======== Input ========

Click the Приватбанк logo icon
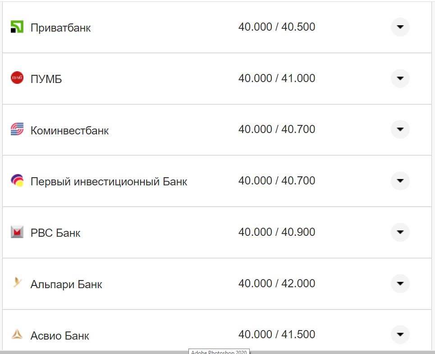tap(17, 27)
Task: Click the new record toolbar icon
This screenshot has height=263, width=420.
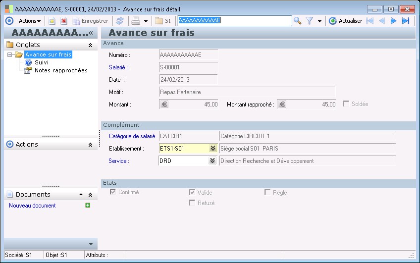Action: coord(52,21)
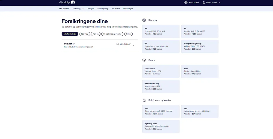Open the Hyundai IX35 insurance card
273x139 pixels.
click(161, 31)
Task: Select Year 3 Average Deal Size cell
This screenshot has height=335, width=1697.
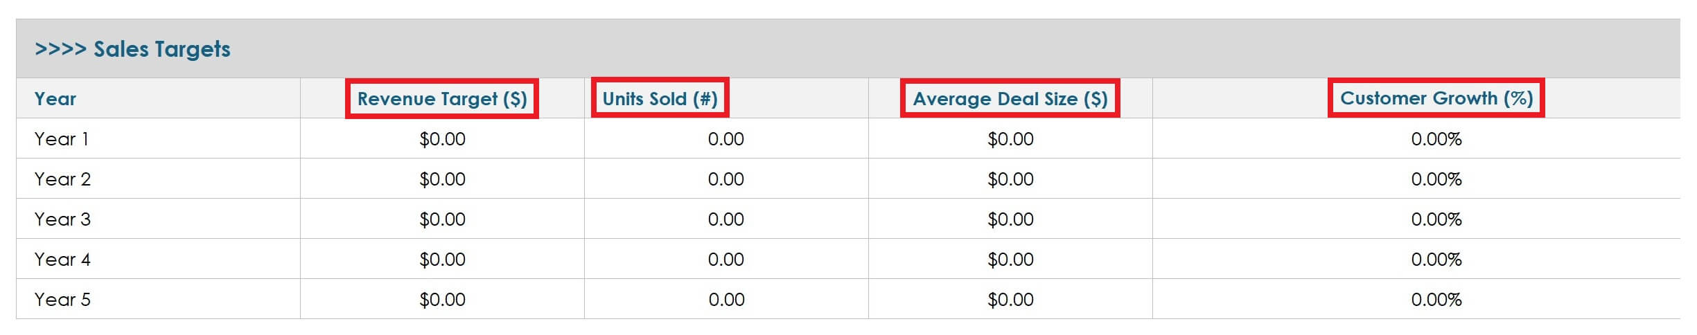Action: (x=1010, y=219)
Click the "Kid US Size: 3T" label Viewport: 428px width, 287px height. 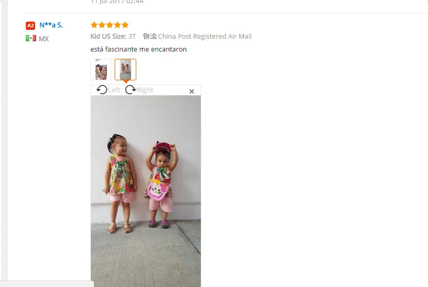click(113, 36)
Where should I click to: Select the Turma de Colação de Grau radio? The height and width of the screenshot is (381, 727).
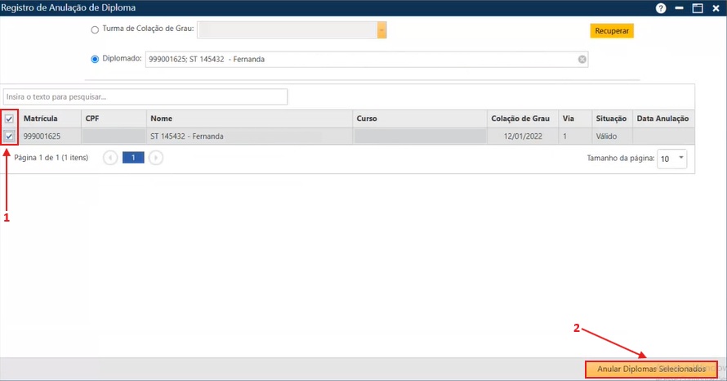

========

- [Exercise]:
Find how many lines in the records contain the string "Task", then give the number alone.

- [Answer space]:
2